» Given records
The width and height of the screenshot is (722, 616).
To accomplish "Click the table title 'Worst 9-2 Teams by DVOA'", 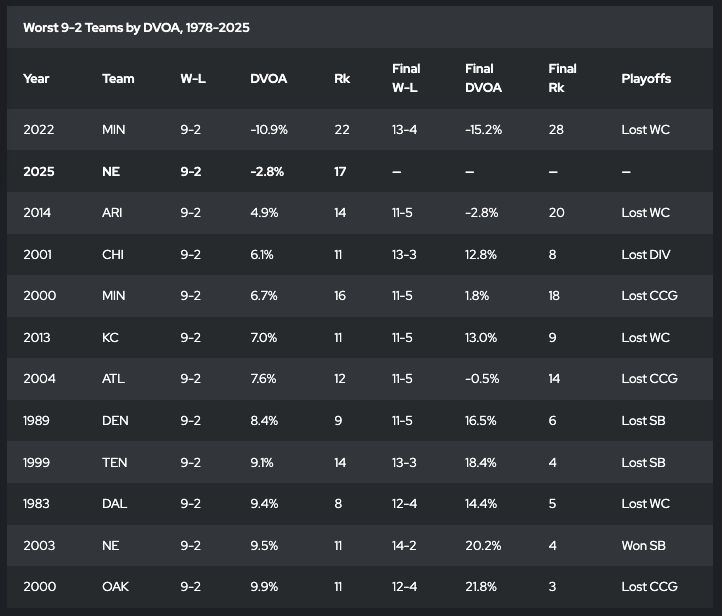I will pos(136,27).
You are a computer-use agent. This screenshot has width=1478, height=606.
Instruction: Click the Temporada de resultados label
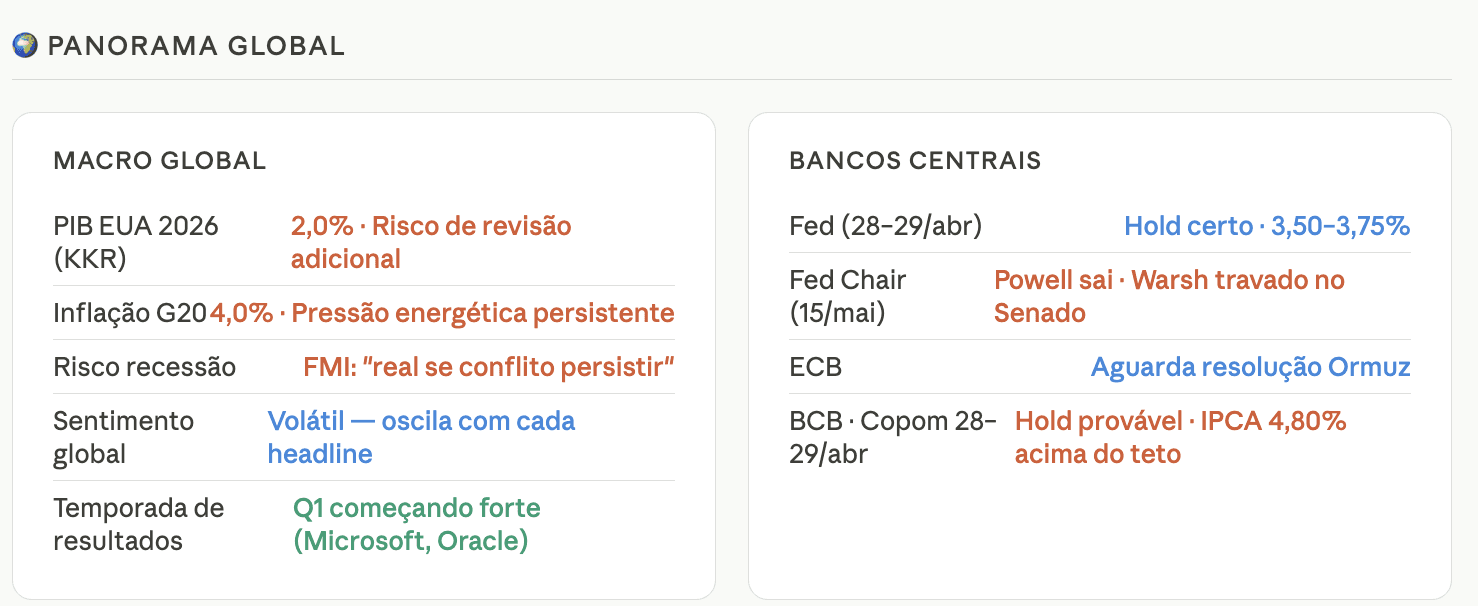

--

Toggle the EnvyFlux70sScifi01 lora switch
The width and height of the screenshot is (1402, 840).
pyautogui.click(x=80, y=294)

...

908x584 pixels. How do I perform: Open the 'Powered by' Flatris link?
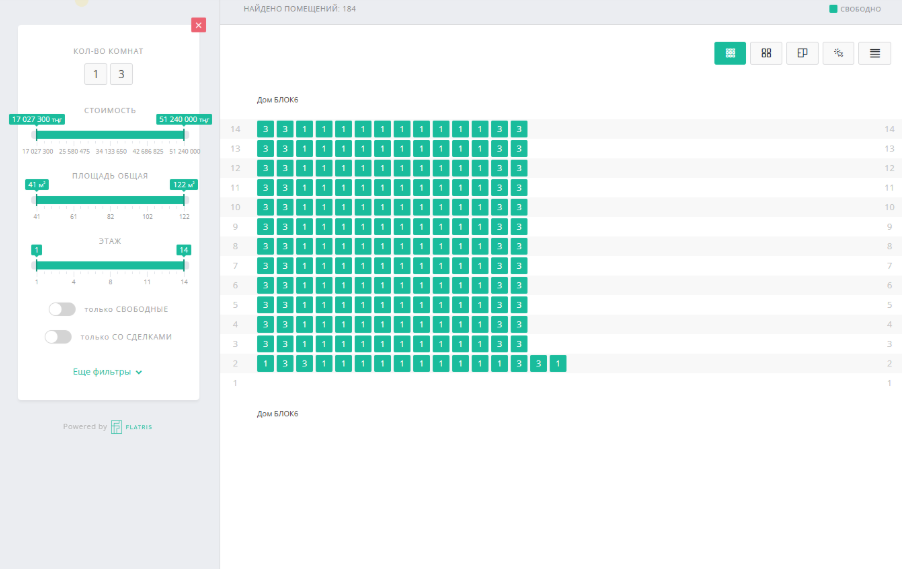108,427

» Task directions
Reproduce the data starting with the line containing "Toggle the EnvyFlux70sScifi01 lora switch" and continuing through the line containing "pyautogui.click(x=80, y=294)", swapping "switch" for "checkbox" and leaving everything else unchanged.

» Full output
Toggle the EnvyFlux70sScifi01 lora checkbox
The width and height of the screenshot is (1402, 840).
pyautogui.click(x=80, y=294)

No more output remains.